What we can offer you, for now, is a glimpse into what HHVM is doing behind the scenes. Let's run hhvm_wrapper in two more modes. First off, let's look at HHVM's bytecode representation. We'll add the flag--hdf Eval.DumpHhas=1 to enable bytecode output. This flag disable code executions, so we'll only see the bytecode, no results:

$ hphp/tools/hhvm_wrapper.php --hdf Eval.DumpHhas=1 ~/php/hello-world.php

There's no guarantee that you'll get exactly what I got, but if you focus on the bytecode for the "add" function, you might see something like the following output:

.function{} ["__NEVER_INLINE"("""v:0:{}""")] (4,6) <"" N > add($a, $b) {
  .srcloc 5:15,5:16;
  CGetL $b
  CGetL2 $a
  Add
  .srcloc 5:3,5:17;
  RetC
}

We're doing something with locals $a and $b - in a funny order! - and then we're executing the "Add" bytecode. That makes sense, right? The most important takeaway from this small test case is that Hack bytecode is untyped. When we compile Hack source code to bytecode, we don't know the types of Hack values, so we don't emit type-specific code. The "Add" bytecode takes two inputs and does "whatever + does in Hack" for those inputs.

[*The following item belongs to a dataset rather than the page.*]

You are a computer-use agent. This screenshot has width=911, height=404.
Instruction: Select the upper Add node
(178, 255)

Hack is a dynamic language, and we can write functions - like this "add" function, or like "Vec\map" - that operate on many different types of inputs. As a result, Hack bytecode (usually) does not contain type information.

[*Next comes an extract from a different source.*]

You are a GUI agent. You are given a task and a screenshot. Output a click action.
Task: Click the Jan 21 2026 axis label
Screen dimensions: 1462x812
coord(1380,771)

Now, let's take a look at the next steps of compilation: an intermediate representation (IR) and the resulting machine code. Let's add a few flags to our original command:

TRACE=printir:1 will cause us to print both IR and machine code.
-r 2 will make HHVM run the code twice, then recompile the code in a more optimized way.
| less -RN is just a Unix pager for this output. There's gonna be a lot of output!

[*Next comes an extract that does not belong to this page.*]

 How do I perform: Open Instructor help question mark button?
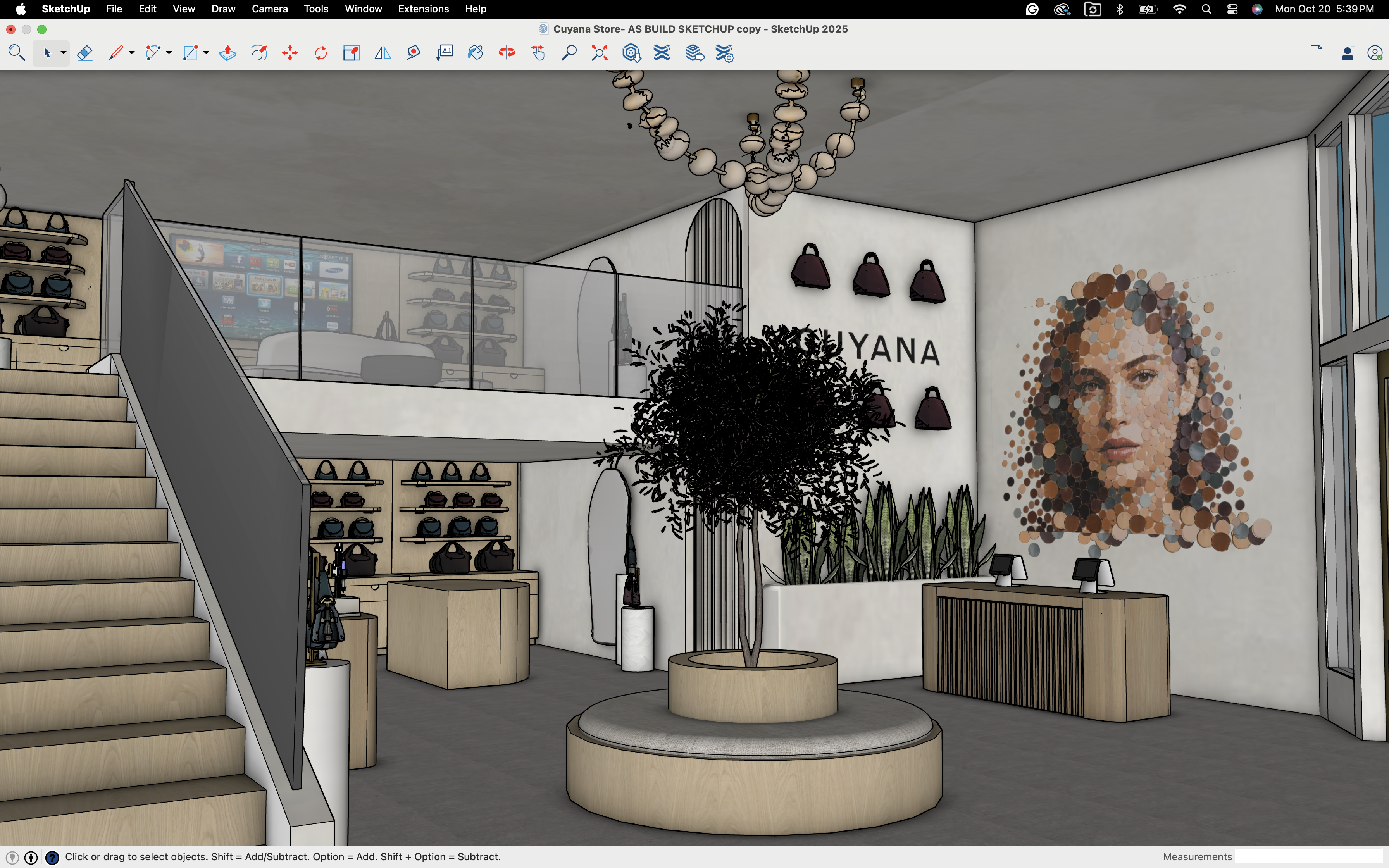click(x=52, y=857)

$ TRACE=printir:1 hphp/tools/hhvm_wrapper.php -r 2 ~/php/hello-world.php | less -RN

Don't be intimidated by the volume of output here! Focus on the colors. Aren't they pretty?

Okay, let's examine a tiny piece of this code. Search for "TransOptimize" in this output. (In less, you can use "/" to search. That means you should type "/TransOptimize", then press Enter. Then, you can type "n" to jump to the next instance of that string, and "N" to jump back to the previous one.)

We're searching for "TransOptimize" because we're only looking for optimized code generation; unoptimized output looks very, very different. The first optimized function you'll find is probably "main". You can tell where you are because the function is labeled (in purple, for me) near that header - I see, "Function main" (after the digraph output). Keep jumping to the next instance of "TransOptimize" until you find one for "add". There should be two compiled sections for this function - one for integers, and one for floats!

HHVM's JIT automatically specializes functions for the most common input types to that function.

Can you tell which compilations of "add" correspond to integers, and which to floats? Hints:

Look at the "CheckLoc" - that is, "check a local's type" - operations that appear early in each compilation of "add".
Remember that "Dbl", or "double", is a 64-bit float.

Lesson summary

HHVM is a just-in-time or JIT compiler for the dynamically-typed programming language, Hack.
A JIT compiler can compile code at runtime, and can choose which functions to compile and which to interpret.
You can use hhvm_wrapper to execute a given Hack file, or to look at intermediate steps of compiler output.

Exercises

Let's modify our "hello-world.php" script to investigate Hack bytecode and HHVM's IR.

If we change "add" to "return $a + 2 * $b", how does its bytecode change? Which arithmetic operation is done first?
With this modified "add" function, how do we implement the "times 2" bit for integer $b? Look at the printir!
Suppose, instead, we modify main to include these two additional lines. How many TransOptimize compilations do we now generate for the "add" function? Does this number make sense? Why?

var_dump(add(7, 10.0));
var_dump(add(7.0, 10));

Now, let's go back to the original version of "hello-world.php", and look at the printir trace for "main", instead.

How many function calls do we make in the TransOptimize compilation for "main"?
If we remove the <<__NEVER_INLINE>> hint on "add", how does the TransOptimize compilation for "main" change? How many function calls do we make there now?